De la situation initiale de concurrence, nous sommes arrivés, aujourd’hui, à une situation de complémentarité totale. Les 3 équipes ont additionné leurs spécificités : Gènes Diffusion a apporté son savoir sur le travail de micro-chirurgie, Embrylor fait profiter de son expérience sur le transfert direct et France Embryon permet au groupe de bénéficier de sa veille commerciale ainsi que de la technique de sexage.

Cette synergie nous a permis d’étoffer notre gamme de services et de proposer une offre unique. Le pôle TE de Gènes Diffusion devient le leader français avec près de 50% du marché et une couverture nationale.

Et quel est le nouveau positionnement du groupe pour l’activité ?

MV : Il est double ! Nous restons, avant tout, l’acteur privilégié des éleveurs-sélectionneurs et des entreprises de sélection en offrant un service de transplantation embryonnaire et de sexage.

Et nous consolidons notre métier de promoteur de la génétique bovine par l’organisation du commerce d’embryons.

Quel bénéfice l’éleveur peut retirer de cette mutualisation des moyens ?

MV : Les éleveurs-sélectionneurs vont bénéficier d’un savoir-faire accru grâce à la mise en commun des compétences et des techniques des 3 équipes du pôle TE actuel.

Cette mutualisation des moyens est adaptée au marché français. Il y a, par ailleurs, une volonté de maîtriser les coûts afin de préserver un accès tarifaire raisonnable pour l’éleveur.

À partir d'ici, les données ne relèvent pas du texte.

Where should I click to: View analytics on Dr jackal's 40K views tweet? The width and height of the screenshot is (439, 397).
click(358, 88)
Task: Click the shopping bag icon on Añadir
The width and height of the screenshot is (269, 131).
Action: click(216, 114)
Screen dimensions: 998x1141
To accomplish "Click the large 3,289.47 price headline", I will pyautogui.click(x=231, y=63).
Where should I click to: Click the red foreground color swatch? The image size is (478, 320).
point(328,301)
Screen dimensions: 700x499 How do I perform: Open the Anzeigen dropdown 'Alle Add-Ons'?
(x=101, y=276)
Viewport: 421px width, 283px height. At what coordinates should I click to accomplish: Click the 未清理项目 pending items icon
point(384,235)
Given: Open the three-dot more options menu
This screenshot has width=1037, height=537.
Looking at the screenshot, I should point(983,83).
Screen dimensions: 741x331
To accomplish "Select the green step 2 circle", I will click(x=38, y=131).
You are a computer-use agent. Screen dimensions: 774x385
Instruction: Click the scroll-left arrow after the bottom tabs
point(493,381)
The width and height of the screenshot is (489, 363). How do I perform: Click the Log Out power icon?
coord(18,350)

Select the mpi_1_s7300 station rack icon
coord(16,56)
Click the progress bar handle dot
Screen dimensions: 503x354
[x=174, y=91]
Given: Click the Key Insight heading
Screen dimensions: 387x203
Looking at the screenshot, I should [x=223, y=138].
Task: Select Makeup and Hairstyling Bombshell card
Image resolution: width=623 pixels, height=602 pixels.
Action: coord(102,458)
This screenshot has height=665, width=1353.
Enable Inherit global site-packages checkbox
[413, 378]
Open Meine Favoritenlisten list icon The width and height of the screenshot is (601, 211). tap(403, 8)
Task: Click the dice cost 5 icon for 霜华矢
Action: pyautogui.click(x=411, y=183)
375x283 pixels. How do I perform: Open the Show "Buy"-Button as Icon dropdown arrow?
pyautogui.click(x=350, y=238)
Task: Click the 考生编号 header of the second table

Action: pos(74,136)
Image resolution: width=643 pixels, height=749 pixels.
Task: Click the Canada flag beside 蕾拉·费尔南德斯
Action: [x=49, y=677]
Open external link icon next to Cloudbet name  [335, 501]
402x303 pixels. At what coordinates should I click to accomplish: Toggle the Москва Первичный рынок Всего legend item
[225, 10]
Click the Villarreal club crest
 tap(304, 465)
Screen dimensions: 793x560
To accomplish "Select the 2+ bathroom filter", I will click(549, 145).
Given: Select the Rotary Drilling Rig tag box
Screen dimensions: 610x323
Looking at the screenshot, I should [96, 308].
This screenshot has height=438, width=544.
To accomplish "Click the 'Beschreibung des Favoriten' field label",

Quel est l’apport éventuel de l’activité TE dans les différents schémas de sélection du groupe ?

MV : Le métier est directement lié à la création de génétique au travers des schémas de sélection. Le pôle TE offre une technique reconnue que les responsables de la conduite des schémas de sélection conseillent aux éleveurs, assurant ainsi une part importante de l’approvisionnement génétique. A titre d’exemple : 33% des veaux charolais qui entrent dans le schéma de sélection sont issus de la TE. En holstein, cela représente 95%, la quasi-totalité !

Qu’est-ce que cette nouvelle structure peut augurer pour l’avenir ?

MV : Les projets biotechnologiques sont au cœur de nos perspectives de développement. Les partenariats développés par France Embryon autour du sexage de la semence bovine avec des opérateurs européens et la création dès 1994 du programme de sélection Charolais « Sans Corne » autour d’une lignée génétique spécifique à l’UCEF seront développés et confortés au sein de tout le groupe Gènes Diffusion. Nous constituons un patrimoine technologique associé à la force d’un groupe coopératif multi-races et multi-espèces.

En effet, Gènes Diffusion est engagé dans un programme de recherches appliquées et son approche multi-espèces est un gage de réussite : nous pouvons même parler de "Fertilisation Croisée". Son adossement à une pépinière de collaborateurs de terrain sera aussi une force majeure qui générera des opportunités de différenciation.